Oumuamua: the edge of reason?

from The New Yorker article


A nicely written discussion by Elizabeth Kolbert at the New Yorker. In it she discusses the details of recent findings of the Oumuamua object that blasted through our solar system at 4x the speed of usual asteroids, did not move as expected, and must have been “an interstellar object”. Some are calling it an alien artifact, others are pooh-pooh’ing such a description as “unscientific.”

Farhad Manjoo at the NYTimes also comments. Fermi’s paradox talks about how to calculate the very large number of planets out there and the unknown fraction of those that might support life.

 In 1992, NASA spent $12 million on a project to listen for radio signals from other planets; the next year, Congress cut the funding, with one senator joking that “we have yet to bag a single little green fellow.”
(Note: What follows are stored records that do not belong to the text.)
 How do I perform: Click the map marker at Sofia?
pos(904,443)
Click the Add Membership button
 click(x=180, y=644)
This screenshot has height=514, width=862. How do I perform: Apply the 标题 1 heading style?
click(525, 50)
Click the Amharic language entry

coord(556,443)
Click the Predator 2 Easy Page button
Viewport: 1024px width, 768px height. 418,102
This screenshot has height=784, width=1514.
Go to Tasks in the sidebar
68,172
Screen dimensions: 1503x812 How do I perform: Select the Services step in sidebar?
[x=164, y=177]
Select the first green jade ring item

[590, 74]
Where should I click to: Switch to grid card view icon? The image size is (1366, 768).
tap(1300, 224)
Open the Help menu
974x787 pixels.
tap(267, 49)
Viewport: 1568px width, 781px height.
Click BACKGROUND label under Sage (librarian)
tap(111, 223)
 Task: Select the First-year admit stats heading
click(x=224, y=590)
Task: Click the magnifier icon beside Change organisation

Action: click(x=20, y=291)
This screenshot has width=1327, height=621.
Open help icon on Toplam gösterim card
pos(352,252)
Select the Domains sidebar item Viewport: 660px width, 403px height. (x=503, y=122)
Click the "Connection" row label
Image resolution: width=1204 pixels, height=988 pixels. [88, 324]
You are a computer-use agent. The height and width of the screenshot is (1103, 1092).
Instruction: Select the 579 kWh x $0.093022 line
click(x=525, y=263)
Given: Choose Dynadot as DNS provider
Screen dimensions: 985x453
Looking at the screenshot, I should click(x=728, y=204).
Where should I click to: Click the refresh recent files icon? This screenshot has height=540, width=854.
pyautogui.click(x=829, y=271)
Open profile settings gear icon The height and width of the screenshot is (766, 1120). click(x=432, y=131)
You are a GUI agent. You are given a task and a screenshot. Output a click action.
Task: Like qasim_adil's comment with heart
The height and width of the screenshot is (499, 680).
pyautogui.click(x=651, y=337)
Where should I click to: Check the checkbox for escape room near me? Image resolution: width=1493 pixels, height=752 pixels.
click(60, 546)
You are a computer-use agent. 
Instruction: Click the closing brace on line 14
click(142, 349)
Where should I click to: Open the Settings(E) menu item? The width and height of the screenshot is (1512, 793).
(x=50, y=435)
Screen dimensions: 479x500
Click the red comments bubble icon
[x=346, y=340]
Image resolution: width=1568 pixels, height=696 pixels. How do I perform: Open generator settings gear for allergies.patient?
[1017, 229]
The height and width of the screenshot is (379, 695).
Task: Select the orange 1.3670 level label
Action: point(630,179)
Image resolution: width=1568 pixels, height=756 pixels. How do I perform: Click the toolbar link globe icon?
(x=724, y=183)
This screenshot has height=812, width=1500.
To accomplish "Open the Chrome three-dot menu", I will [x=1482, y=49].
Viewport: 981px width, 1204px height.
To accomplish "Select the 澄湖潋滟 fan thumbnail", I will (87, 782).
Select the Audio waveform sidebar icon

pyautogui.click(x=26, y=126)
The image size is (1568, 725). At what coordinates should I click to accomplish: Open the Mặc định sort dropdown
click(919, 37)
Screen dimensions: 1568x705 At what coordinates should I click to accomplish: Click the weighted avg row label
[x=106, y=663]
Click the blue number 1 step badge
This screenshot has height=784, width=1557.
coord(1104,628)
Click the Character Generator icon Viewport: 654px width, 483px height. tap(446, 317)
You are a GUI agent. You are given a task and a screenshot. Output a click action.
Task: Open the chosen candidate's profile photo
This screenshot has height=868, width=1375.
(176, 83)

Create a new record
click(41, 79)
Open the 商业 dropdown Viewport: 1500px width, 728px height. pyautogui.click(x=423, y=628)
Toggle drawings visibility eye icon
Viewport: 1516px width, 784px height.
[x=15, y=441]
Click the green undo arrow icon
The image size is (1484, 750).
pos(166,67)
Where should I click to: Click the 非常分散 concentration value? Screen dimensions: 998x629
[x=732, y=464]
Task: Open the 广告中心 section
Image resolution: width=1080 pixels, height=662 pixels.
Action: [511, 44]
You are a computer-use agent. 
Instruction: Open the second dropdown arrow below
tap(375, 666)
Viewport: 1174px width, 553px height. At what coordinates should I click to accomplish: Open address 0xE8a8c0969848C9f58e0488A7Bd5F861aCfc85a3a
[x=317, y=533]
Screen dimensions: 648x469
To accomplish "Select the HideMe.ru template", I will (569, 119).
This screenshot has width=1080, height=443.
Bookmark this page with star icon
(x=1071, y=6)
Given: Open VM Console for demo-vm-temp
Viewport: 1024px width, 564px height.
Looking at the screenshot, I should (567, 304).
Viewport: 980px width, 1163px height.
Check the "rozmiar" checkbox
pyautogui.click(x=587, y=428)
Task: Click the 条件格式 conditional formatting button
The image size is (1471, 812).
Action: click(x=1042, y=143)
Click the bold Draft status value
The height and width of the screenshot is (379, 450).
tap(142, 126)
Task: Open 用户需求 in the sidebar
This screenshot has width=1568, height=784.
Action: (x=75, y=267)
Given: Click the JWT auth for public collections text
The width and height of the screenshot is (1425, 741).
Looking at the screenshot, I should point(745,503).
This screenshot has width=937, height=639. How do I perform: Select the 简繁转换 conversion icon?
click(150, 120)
In years since, scientific funding in this area has been paltry.

Here is the Fermi Paradox equation about the likelihood of extraterrestrials: https://www.space.com/25325-fermi-paradox.html

Why not consider alien life? Is it so ridiculous? As a scientific community, we pride ourselves on being open-minded, but our history sometimes indicates otherwise.

Is this is the edge of reason? Does our group-think ridicule those on the edge?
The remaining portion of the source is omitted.